== Work to complete ==
Within the entries below, find every line that has the string "computer", then copy it.

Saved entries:
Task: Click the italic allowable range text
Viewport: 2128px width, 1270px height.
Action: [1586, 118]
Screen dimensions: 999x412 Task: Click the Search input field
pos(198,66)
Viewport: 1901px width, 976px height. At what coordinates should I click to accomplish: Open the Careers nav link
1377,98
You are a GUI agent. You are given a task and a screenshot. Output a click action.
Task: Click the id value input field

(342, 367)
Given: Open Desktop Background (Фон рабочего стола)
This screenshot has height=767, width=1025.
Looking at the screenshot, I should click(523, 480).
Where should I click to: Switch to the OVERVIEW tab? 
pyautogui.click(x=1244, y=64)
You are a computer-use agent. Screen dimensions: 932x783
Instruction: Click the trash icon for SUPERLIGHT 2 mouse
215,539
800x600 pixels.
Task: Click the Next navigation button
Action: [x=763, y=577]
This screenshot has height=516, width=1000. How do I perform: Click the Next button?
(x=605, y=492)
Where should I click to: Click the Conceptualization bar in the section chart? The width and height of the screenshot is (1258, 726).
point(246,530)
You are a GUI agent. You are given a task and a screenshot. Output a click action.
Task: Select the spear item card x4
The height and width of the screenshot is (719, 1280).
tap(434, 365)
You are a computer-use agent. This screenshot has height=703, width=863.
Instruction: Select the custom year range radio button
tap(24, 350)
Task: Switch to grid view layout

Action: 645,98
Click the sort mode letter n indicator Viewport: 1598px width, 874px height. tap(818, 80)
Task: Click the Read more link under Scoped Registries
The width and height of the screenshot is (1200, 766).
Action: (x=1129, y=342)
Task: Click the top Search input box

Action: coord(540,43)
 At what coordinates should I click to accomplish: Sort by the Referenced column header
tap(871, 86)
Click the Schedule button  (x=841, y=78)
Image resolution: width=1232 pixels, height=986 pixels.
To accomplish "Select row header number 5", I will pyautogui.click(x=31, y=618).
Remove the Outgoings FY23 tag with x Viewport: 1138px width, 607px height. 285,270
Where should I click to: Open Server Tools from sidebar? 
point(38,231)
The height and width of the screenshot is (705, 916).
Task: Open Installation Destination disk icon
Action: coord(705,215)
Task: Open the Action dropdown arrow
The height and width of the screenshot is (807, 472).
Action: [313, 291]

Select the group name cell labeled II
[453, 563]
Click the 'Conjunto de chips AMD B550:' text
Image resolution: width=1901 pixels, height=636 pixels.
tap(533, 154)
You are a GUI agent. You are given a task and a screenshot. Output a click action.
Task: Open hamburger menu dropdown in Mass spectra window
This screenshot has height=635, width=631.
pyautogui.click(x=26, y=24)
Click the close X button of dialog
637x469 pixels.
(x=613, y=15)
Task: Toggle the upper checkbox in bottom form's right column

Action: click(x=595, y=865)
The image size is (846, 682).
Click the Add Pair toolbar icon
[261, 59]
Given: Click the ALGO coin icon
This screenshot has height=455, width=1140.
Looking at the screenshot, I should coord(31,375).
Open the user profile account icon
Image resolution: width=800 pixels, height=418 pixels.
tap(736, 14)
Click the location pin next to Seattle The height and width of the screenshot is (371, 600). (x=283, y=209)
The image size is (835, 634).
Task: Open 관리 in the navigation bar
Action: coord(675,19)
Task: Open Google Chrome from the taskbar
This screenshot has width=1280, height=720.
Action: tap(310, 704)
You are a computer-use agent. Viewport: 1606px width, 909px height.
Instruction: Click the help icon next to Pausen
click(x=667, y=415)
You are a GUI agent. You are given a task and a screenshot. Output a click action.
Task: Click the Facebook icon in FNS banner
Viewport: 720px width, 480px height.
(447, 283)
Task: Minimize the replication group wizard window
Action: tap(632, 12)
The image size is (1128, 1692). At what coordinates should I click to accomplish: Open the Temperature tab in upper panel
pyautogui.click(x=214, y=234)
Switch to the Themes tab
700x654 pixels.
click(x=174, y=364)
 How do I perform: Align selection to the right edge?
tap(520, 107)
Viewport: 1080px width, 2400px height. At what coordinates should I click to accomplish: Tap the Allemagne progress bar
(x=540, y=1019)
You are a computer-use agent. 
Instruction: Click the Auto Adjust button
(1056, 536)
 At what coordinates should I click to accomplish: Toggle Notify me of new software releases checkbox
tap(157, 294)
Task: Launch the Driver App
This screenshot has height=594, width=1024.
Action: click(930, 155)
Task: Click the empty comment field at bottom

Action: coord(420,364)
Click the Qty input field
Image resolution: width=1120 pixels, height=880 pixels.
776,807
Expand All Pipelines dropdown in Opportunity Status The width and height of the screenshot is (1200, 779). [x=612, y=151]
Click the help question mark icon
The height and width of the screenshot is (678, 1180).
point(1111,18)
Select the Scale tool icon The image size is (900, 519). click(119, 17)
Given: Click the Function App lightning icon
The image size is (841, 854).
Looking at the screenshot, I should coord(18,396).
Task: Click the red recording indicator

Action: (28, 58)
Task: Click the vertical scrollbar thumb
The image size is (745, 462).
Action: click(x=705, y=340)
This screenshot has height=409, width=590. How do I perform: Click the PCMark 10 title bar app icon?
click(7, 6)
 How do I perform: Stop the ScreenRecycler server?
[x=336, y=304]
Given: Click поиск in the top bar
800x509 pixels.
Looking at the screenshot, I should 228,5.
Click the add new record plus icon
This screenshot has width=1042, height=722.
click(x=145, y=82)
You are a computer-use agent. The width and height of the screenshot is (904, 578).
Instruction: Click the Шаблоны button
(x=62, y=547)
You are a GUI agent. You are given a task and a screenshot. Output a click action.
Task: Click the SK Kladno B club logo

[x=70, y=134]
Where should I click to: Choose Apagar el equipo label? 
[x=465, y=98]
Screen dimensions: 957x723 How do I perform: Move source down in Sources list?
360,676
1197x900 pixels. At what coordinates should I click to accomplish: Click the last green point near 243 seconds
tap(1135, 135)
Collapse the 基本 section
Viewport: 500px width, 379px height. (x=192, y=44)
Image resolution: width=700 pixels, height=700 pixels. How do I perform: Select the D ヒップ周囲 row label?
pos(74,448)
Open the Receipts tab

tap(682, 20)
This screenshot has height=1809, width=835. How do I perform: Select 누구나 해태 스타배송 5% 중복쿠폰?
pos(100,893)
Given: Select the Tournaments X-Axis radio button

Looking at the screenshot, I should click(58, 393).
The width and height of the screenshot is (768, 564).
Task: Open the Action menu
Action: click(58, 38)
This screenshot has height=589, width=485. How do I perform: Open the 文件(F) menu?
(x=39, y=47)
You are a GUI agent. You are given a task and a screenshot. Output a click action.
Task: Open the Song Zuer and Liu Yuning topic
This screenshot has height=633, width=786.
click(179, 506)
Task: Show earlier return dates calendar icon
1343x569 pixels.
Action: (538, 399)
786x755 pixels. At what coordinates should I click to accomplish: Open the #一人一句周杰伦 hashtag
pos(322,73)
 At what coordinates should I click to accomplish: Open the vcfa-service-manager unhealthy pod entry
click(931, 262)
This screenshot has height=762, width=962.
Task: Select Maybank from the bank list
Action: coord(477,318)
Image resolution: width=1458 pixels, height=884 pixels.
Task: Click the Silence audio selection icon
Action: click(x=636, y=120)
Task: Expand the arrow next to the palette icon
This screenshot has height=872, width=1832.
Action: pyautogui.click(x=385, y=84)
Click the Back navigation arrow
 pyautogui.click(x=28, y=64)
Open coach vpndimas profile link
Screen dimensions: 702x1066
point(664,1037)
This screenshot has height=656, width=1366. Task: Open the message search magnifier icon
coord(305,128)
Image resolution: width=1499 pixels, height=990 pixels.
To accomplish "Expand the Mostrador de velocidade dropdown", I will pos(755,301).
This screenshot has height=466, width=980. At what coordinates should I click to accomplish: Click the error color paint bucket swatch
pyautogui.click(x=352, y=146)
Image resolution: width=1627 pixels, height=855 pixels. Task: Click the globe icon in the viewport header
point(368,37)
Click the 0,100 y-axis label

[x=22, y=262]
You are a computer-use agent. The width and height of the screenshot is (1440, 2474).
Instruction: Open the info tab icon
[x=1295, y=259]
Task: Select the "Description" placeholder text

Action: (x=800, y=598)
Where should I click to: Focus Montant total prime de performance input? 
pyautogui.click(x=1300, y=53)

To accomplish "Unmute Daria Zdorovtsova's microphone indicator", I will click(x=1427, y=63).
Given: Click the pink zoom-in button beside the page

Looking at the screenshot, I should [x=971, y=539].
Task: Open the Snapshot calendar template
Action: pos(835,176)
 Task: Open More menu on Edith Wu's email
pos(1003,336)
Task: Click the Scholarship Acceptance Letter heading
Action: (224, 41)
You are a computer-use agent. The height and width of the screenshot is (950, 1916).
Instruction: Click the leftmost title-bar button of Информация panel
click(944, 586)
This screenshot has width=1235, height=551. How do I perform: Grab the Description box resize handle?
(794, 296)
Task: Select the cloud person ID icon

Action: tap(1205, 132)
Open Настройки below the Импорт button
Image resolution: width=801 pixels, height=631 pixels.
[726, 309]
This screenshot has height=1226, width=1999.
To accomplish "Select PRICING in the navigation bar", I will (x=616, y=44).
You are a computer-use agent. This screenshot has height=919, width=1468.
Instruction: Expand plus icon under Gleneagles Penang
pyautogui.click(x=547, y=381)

== Exercise result ==
You are a computer-use agent. Screen dimensions: 932x783
You are a computer-use agent. This screenshot has height=703, width=863.
You are a computer-use agent. Viewport: 1606px width, 909px height.
You are a computer-use agent. 
You are a computer-use agent. The width and height of the screenshot is (904, 578).
You are a computer-use agent. The width and height of the screenshot is (1440, 2474).
You are a computer-use agent. The height and width of the screenshot is (950, 1916).
You are a computer-use agent. This screenshot has height=919, width=1468.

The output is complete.